In general, human coronaviruses commonly cause mild, but occasionally more severe respiratory infections. It is estimated that they cause about 15% of common colds. Older patients and those with chronic medical conditions are at higher risk for severe illness from COVID-19. Some of the symptoms of COVID-19 include:

  • Fever
  • New onset of cough or worsening chronic cough
  • Muscle aches and tiredness
  • Difficulty breathing, shortness of breath
  • Runny nose, nasal congestion (without other known cause)
  • Sore throat
  • Decrease or loss of sense of taste or smell
  • Chills, headaches
  • Nausea, vomiting, diarrhea
  • Abdominal pain
  • Conjunctivitis (pink eye)
  • For those over 70 years of age, they may experience symptoms of delirium, unexplained falls, acute functional decline or worsening of chronic conditions

Symptoms may take up to 14 days to appear after exposure to the virus.

How do you prevent the spread of COVID-19?

Everyone has a role to play in preventing the spread of COVID-19. Protect yourself and others by following prevention and management measures:

  • Follow guidance from your local public health authority
  • Clean your hands often
  • Try not to touch your eyes, nose and mouth
  • Cover your cough
  • Clean and disinfect frequently touched surfaces
  • Wear a mask or face covering that completely covers the nose and mouth
  • Avoid close contact with someone who is sick
  • Practice physical distancing:
    • limit activities outside of the home
    • When outside of the home, stay at least 2 meters (6 feet) away from other people whenever possible

Can the same person get COVID-19 more than once?

To date, there is no well-documented evidence of people becoming infected more than once. Most people who have been infected with COVID-19 develop antibodies (substances the body makes to protect against future infection as a result of past infection or vaccination). However, it is still uncertain if these antibodies will protect a person from future infections. More research is needed to help answer these questions.

How long is someone with COVID-19 infectious for?

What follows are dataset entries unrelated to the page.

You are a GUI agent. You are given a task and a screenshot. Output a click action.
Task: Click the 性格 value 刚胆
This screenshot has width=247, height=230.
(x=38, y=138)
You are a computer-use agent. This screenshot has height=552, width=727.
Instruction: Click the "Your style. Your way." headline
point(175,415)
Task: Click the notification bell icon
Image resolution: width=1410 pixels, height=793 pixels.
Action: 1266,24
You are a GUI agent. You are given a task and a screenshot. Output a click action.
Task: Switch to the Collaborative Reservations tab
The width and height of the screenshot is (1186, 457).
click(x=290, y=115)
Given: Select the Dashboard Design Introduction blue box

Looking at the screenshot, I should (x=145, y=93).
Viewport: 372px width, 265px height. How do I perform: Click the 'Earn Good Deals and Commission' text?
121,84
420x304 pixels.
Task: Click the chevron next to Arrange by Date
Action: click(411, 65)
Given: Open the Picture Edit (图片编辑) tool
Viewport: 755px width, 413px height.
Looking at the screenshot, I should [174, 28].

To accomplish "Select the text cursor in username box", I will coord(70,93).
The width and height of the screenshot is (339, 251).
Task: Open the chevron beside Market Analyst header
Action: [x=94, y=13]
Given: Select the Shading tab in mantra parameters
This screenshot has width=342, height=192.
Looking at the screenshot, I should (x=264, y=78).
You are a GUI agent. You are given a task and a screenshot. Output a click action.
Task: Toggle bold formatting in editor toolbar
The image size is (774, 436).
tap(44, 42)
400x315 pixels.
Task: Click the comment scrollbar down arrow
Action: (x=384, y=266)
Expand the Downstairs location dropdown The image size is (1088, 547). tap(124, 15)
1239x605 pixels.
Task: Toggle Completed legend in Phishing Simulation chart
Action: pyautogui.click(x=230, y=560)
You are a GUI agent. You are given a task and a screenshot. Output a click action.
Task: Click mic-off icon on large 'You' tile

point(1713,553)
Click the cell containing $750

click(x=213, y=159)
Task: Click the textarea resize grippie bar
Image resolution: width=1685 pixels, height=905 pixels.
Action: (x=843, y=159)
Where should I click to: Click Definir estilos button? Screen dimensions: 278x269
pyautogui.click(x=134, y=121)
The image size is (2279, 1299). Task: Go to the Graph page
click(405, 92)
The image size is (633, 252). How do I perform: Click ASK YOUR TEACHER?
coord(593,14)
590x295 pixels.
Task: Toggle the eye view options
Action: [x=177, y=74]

The length of time someone is infectious with COVID-19 is not known for certain. Some studies suggest that people are no longer infectious after 7 or 8 days from the start of their symptoms. However, after that time it is still possible to find parts of the virus in the nose and throat of some people. Ontario guidelines indicate that infected people with symptoms should generally remain separate from others (isolated) for 14 days after they first developed symptoms. After that they are considered no longer infectious, as long as they have no fever and their symptoms have been improving for at least 72 hours.

How long can COVID-19 survive on different surfaces?

There is very little information about how long COVID-19 can survive on and spreads from surfaces at this time. One study found that the virus can live for up to 72 hours, depending on the type of surface it was on. A person may be exposed to COVID-19 if they touch a surface that the virus has landed on that has not been properly cleaned and disinfected and then touches their mouth, nose or eyes without cleaning their hands.

How is COVID-19 diagnosed?

COVID-19 is diagnosed through a lab test known as PCR (polymerase chain reaction testing), which tells if a person currently has the virus. Testing is performed in the lab to help find even tiny amounts of the virus by amplifying a virus’ genetic material to a level where it can be detected. The test requires a sample from a person. This sample is collected by a health care provider, typically using a swab inserted into a person’s nose or throat.

Is there a COVID-19 vaccine?

Safe and reliable vaccines are effective for reducing the impact of infectious disease. On December 9, 2020, Health Canada authorized the first COVID-19 vaccine in Canada. On December 15, 2020, Ontario began rolling out its three-phased implementation plan for administering the COVID-19 vaccine.